*** Exercise materials Section Begins ***
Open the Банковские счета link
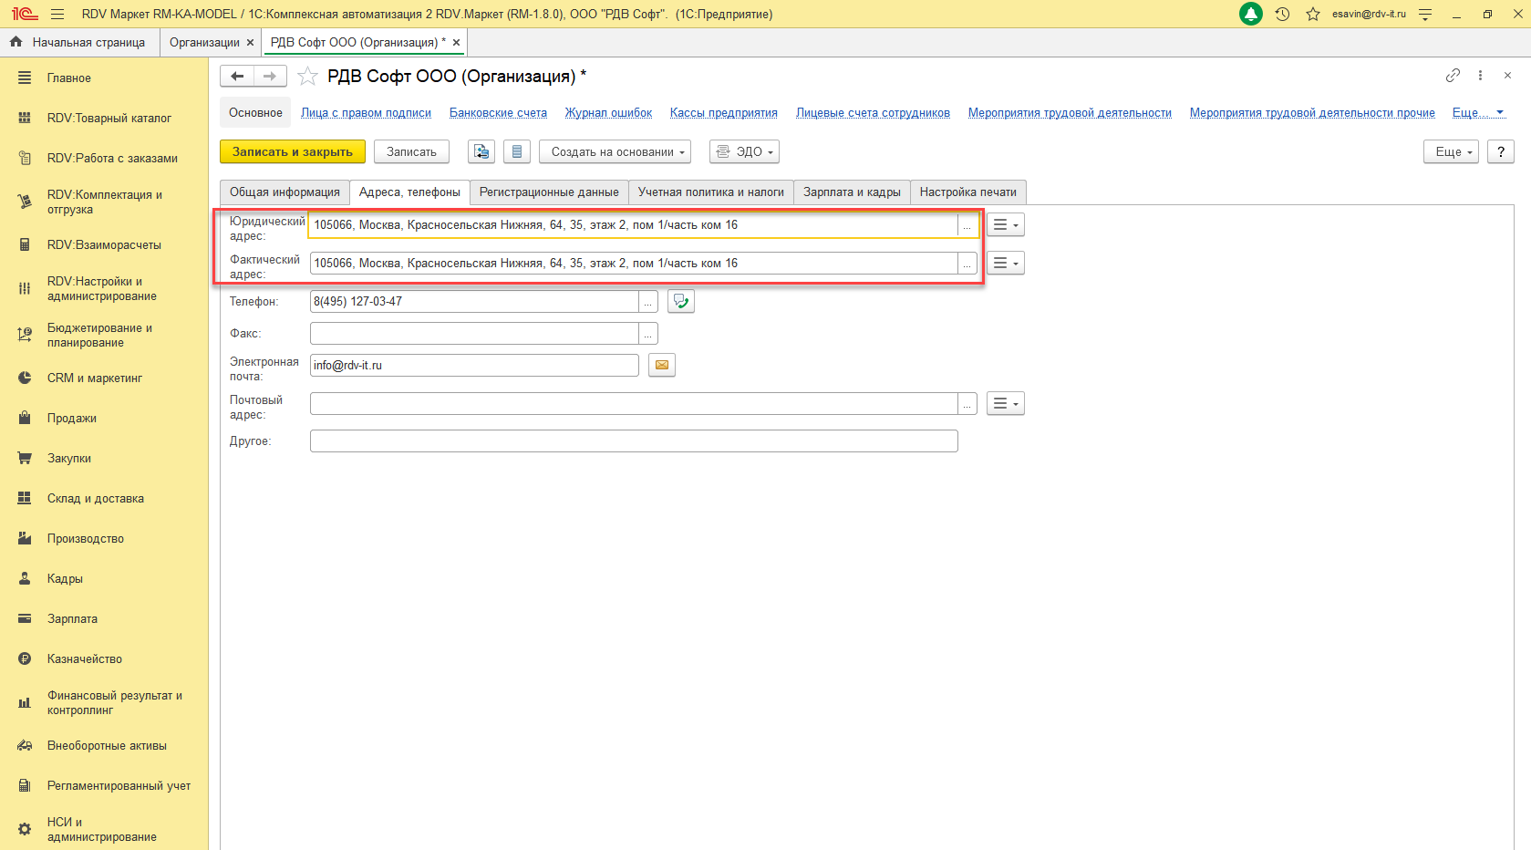 (x=498, y=113)
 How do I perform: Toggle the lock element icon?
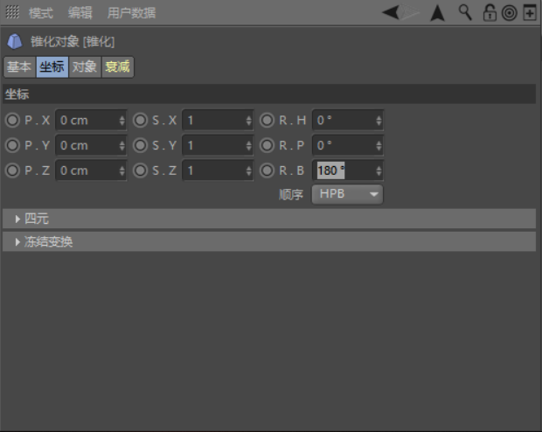[x=490, y=12]
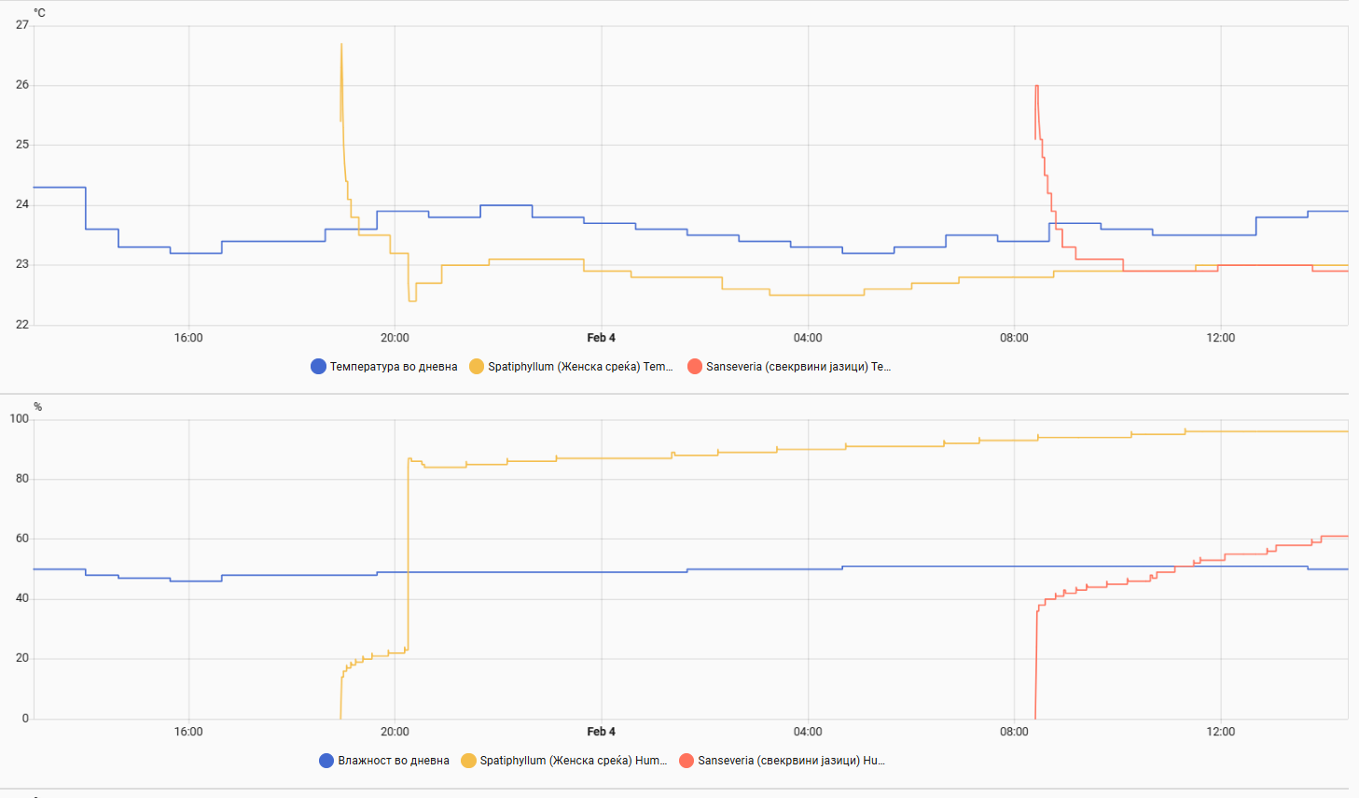Click the top of the yellow temperature spike
This screenshot has width=1359, height=798.
pos(341,45)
*** Exercise materials Section Ends ***
* Work order
From the first line to the last, please copy the data exactly, with the pictures left out.

* Your response
Open the Банковские счета link
 (x=498, y=113)
 How do I perform: Toggle the lock element icon?
[x=490, y=12]
Click the top of the yellow temperature spike
This screenshot has width=1359, height=798.
pos(341,45)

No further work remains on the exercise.